There also is simply no money for the NHI, which is estimated by the Freedom Foundation to cost up to R1 trillion (more, even, than the much decried public wage bill) for full implementation.
Doctors in many provinces are unemployed as their health departments struggle under budget cuts. The Western Cape for example, has a hiring freeze, creating additional workload as positions go unfilled. The strain is being felt by doctors and nurses in hospitals. Already a petition of 1200 HCPs has been sent to the WC government’s offices. Centralised support from the National Department of Health has, in fact, been going backwards, with a number of wage-related issues being dropped squarely on the, already beleaguered, Provincial departments.
The NHI is also without historical precedent, as Martin says “no country that has introduced a form of National Health Insurance has sought to exclude the ability of the private sector to, in parallel, offer an insured medical service.” Ghana trialled a form of national health insurance, only for it to quietly fade away. The system involved capitation, in which a predetermined flat payment is paid to a provider to cover a defined benefit package of services for a patient. In theory, this forces cost containment onto providers.
It is important to note that schemes on the scale of NHI have only been achieved in a mere handful of countries, a list which consists almost entirely of very wealthy countries, with strong tax bases. South Africa’s situation is very different.
“We have a tiny tax base with a massive disease burden,” Martin points out.
Big in Japan
The country that successfully implemented such an initiative the fastest was probably Japan: “it took them 40 years or so,” Martin noted.
Japan, a country noted for the longevity of its people, has a massive tax base and a tiny disease burden, Martin points out. Indeed, for decades it was the world’s second largest economy. Hardly an act that a developing country like South Africa can try and follow in a matter of years, especially when a wealthy country, like the UK, has been struggling to maintain its own NHS.
The economic consequences of attempting it would be a huge tax increase, with high net worth individuals leaving.
Meanwhile, South Africa is a healthcare tourism destination for residents of wealthy countries that have national healthcare, because it has a world-class private health care industry. That source of international income would also fade away, under NHI.
Stick and carrot: building the NHI that South Africa needs
Nevertheless, there is a way forward to Universal Health Care, through successful public-private partnerships.
SAMA’s position also reflects this. “We believe that any form of health reform must be based on a health system that is built on adequate human resources for health, access to essential drugs, medicines and vaccines, suitably utilising evidence-based policies, ethical leadership and governance, as well as being built on digital and technologically integrated systems,” Mzukwa said.
Once the dust from the election settles, then the time will come for healthcare professionals and associations to properly engage with the government on NHI, as it is faced with the reality of implementation.
In that case, Martin says, once government has “considered the cost more carefully and agreed that they need to be more receptive to offers of collaboration with the private healthcare space,” then it can “accept that medical schemes as we know and understand them today can continue to exist and provide a parallel support to those who can afford to pay for medical schemes.”
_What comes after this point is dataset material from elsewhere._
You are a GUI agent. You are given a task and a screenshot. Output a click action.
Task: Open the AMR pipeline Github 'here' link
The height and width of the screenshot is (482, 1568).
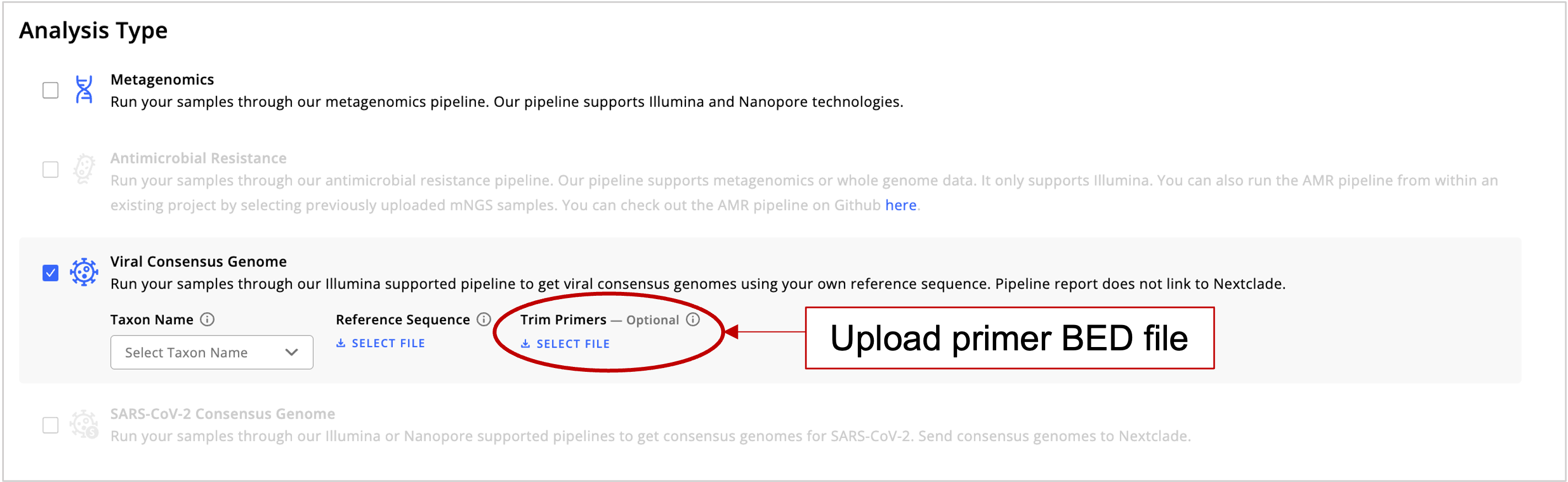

What can doctors do? Martin advises that they carry on working through their associations. The various healthcare groupings are collaborating to both benefit the government and also to litigate and challenge the legislation and regulations. But these two aims should not be separated into two separate efforts, he says.
“I think there should continue to be an effort to collaborate collectively, to come up with positive solutions for the benefit of all South Africans. I think equally they will obviously have to, in parallel, to the extent necessary, litigate – I believe litigation is entirely inevitable, but they’ll need to collaborate around that.”